:: Material for this task ::
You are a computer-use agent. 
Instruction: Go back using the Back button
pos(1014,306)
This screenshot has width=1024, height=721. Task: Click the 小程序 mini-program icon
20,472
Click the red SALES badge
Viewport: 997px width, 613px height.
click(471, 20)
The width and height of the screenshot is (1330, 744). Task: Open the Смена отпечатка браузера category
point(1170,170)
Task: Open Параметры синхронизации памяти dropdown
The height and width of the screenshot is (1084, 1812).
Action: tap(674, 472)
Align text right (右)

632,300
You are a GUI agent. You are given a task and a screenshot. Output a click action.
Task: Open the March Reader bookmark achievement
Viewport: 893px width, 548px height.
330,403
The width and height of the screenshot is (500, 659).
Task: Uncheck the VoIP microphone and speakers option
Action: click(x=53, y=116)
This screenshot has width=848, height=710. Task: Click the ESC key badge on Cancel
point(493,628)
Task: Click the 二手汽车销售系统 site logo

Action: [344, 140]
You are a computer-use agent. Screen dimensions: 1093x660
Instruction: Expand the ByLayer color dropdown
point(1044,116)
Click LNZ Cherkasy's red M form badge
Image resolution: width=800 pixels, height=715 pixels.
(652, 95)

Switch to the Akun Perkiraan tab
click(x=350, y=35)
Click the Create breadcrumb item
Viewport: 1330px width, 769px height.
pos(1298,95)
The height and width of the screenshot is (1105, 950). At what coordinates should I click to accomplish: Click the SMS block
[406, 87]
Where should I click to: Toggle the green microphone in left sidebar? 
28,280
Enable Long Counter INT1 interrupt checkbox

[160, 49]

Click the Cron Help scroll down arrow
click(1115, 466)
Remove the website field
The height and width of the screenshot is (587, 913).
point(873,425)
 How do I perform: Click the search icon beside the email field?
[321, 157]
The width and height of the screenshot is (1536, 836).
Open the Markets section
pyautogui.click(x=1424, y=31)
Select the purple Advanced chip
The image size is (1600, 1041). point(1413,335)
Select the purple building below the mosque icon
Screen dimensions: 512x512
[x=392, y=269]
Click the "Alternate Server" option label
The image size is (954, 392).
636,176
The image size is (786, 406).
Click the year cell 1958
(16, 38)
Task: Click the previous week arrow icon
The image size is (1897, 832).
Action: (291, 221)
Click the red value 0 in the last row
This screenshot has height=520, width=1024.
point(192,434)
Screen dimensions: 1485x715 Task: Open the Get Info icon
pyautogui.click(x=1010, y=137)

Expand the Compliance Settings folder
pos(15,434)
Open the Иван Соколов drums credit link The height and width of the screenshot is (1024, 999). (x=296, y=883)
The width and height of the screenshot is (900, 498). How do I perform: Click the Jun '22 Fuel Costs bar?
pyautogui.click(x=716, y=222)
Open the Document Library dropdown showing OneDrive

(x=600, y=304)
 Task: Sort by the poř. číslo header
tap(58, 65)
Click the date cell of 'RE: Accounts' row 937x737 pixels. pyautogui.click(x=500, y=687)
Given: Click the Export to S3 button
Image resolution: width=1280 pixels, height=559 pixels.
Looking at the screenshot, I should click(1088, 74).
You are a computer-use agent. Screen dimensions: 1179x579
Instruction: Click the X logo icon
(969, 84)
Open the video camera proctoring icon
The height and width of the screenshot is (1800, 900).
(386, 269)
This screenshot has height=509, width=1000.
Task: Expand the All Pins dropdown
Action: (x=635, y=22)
:::
» **Description of the task**
Each line above that contains "agent" must be copied out.

» **Response for this exercise**
You are a computer-use agent. 
You are a GUI agent. You are given a task and a screenshot. Output a click action.
You are a computer-use agent. Screen dimensions: 1093x660
You are a computer-use agent. Screen dimensions: 1179x579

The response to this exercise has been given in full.